About Mecka AI
Mecka AI is building the data infrastructure layer for robotics and embodied AI. We partner with leading AI labs and robotics companies to deliver high-quality, real-world datasets used to train, evaluate, and deploy robotic systems—where model performance is dictated by data quality.
The Role
While our existing perception division handles state estimation and spatial mapping, this role is dedicated to one of the most critical bottlenecks in embodied AI: dexterous manipulation and human-object interaction. We are hiring a Research Scientist to architect and train proprietary foundation models from scratch focused on 3D hand tracking and articulated pose estimation.
Your core mandate is twofold: building our in-house equivalents to cutting-edge 3D hand and mesh recovery architectures, and developing highly robust interaction models tailored for the heavily occluded, chaotic domain of egocentric manipulation. Beyond these core pillars, you will serve as a lead problem-solver for emergent perception challenges as our hardware and downstream robotics needs evolve.
To achieve this, we can provide a massive, continuous stream of high-quality, proprietary ground-truth manipulation data captured by our infrastructure. You will use this data advantage to train networks that surpass current public baselines, owning the complete hand-object perception loop for our data engine.
What You'll Work On
Architecting Proprietary Articulation Models
Zero-to-One Model Development: Design, implement, and train state-of-the-art networks for 3D hand pose estimation, dense mesh recovery, and kinematic tracking.
Large-Scale Distributed Training: Scale multi-view and temporal ML architectures across multi-GPU clusters to handle massive, multi-modal datasets of human hands in action.
Loss & Architecture Innovation: Push the boundaries of current paradigms by developing novel loss functions that enforce biomechanical constraints, temporal smoothness, and physical plausibility.
Egocentric Hand-Object Interaction (HOI)
Egocentric Manipulation Modeling: Build and train custom architectures capable of handling the extreme motion blur, severe self-occlusion, and rapid rotations inherent in first-person object manipulation.
Dynamic Scene Understanding: Use your models to track objects through complex grasps, segment tools from hands, and map contact points and forces to provide rich regularization for downstream action-conditioned robotics models.
Emergent Perception R&D
Rapid Prototyping: Tackle novel, unmapped AI challenges as they arise. You will rapidly prototype and deploy new models for tasks spanning tactile-visual fusion, fine-grained action segmentation, and novel hardware sensor integrations.
Agile Problem Solving: Pivot to resolve sudden algorithmic bottlenecks in the data engine, adapting the latest research to unblock new product capabilities for our robotics customers.

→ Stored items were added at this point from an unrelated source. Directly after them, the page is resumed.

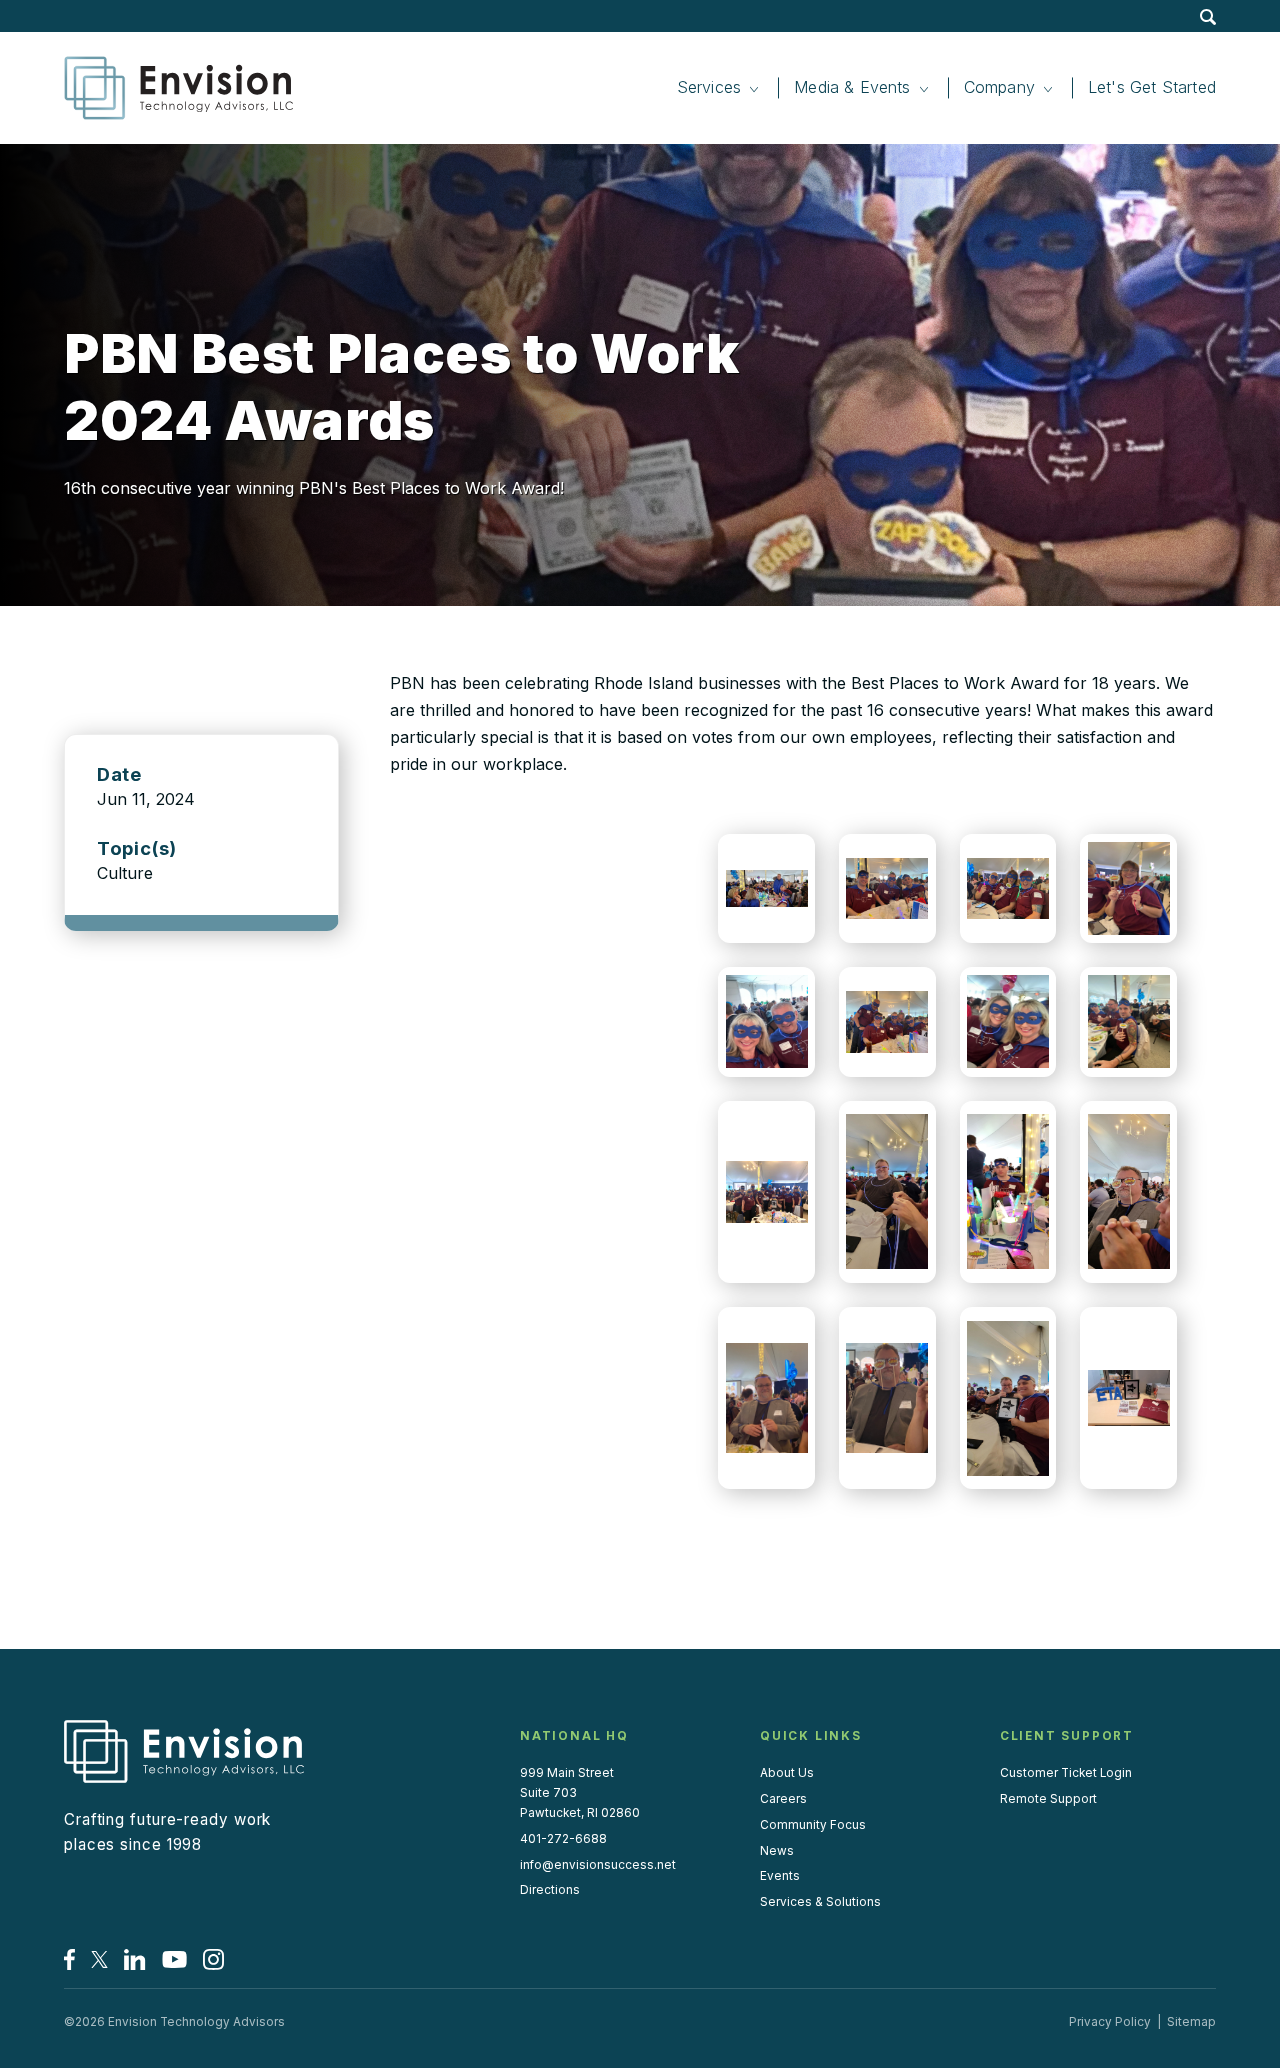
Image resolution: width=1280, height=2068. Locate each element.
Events (780, 1876)
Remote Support (1048, 1799)
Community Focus (813, 1825)
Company (999, 87)
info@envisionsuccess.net (598, 1865)
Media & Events (852, 87)
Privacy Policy (1110, 2022)
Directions (550, 1890)
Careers (783, 1799)
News (777, 1851)
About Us (787, 1773)
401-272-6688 (563, 1839)
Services (709, 87)
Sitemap (1191, 2022)
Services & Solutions (820, 1902)
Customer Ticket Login (1066, 1773)
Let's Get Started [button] (1152, 87)
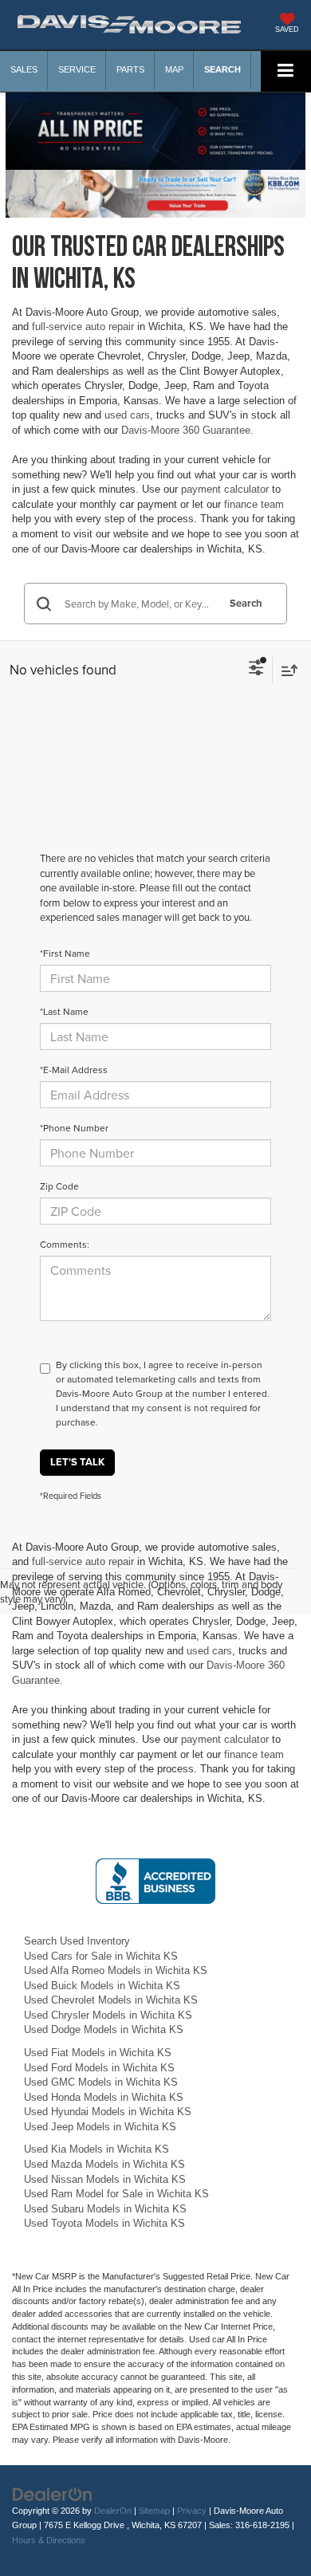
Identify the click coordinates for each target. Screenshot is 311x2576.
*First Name (65, 953)
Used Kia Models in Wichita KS (96, 2149)
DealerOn (113, 2510)
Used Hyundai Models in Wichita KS (107, 2112)
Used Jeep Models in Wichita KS (100, 2127)
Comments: (64, 1244)
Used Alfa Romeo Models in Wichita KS (115, 1970)
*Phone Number (74, 1128)
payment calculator (225, 489)
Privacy (192, 2510)
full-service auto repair (83, 326)
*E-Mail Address (74, 1069)
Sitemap (154, 2510)
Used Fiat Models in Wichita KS (97, 2053)
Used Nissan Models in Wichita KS (105, 2179)
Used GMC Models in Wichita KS (101, 2082)
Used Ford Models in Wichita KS (99, 2068)
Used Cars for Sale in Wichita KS (101, 1956)
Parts (130, 69)
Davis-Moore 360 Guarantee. (187, 430)
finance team (254, 504)
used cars (127, 415)
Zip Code (59, 1186)
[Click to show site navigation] (286, 71)
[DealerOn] (52, 2493)
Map (174, 69)
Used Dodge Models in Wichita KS (103, 2029)
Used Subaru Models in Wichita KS (105, 2209)
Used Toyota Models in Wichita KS (104, 2223)
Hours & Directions (48, 2540)
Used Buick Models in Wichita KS (102, 1986)
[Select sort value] (285, 670)
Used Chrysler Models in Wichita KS (108, 2015)
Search (246, 603)
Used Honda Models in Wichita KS (103, 2097)
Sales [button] (23, 69)
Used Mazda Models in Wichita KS (104, 2164)
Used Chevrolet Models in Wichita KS (111, 2000)
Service (77, 69)
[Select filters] (256, 670)
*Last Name (64, 1011)
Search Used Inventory (77, 1941)
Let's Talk (77, 1461)
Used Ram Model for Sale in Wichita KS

Dense Contact & Physics-Aware Tracking
Interaction Integration: Connect the outputs of your foundational tracking models into highly optimized pipelines that reason about physical contact surfaces and object affordances, directly bridging the gap between human video data and robotic control policies.
Who You Are
Required Background
Deep expertise in Deep Learning, 3D Computer Vision, and specifically Articulated Tracking / Hand Pose Estimation.
Proven experience training large-scale vision models from scratch, not just running inference or fine-tuning existing checkpoints.
Strong theoretical and practical understanding of parametric hand models, inverse kinematics, and dense mesh estimation.
Mastery of PyTorch and deep learning scaling frameworks.
Experience handling and curating massive, multi-terabyte image and video datasets for training.
Comfortable operating in a fast-paced environment where priorities can shift rapidly to capitalize on new research or hardware capabilities.
Warning: Research Scientist positions require hyper-specific expertise. Please limit your applications to one research role. Applying to multiple Research Scientist positions suggests a lack of focus and may result in the rejection of all submissions. You may, however, apply to other non-research roles alongside your research application.
Strong Signals:
First-author publications in top-tier venues (CVPR, ICCV, ECCV, NeurIPS) focusing on 3D hand tracking, hand-object interaction (HOI), dexterous manipulation, or human mesh recovery.
Specific experience working with massive egocentric manipulation datasets (e.g., Ego4D, Ego-Exo4D, DexYCB, Epic-Kitchens) and solving the unique optimization challenges they present.
Experience writing custom CUDA kernels to accelerate 3D operations, differentiable rendering of meshes, or collision/contact computation.
Why This Role?
The Data Advantage: You will have access to a scale and quality of proprietary spatial and temporal ground truth for human manipulation that most academic researchers only dream of.
Pure R&D & Model Ownership: You are not maintaining legacy systems; you are given a blank slate and the compute resources to build the state-of-the-art.
High Impact: The kinematic priors and interaction models you architect will directly define how the next generation of embodied AI agents learn to physically grasp and manipulate the world.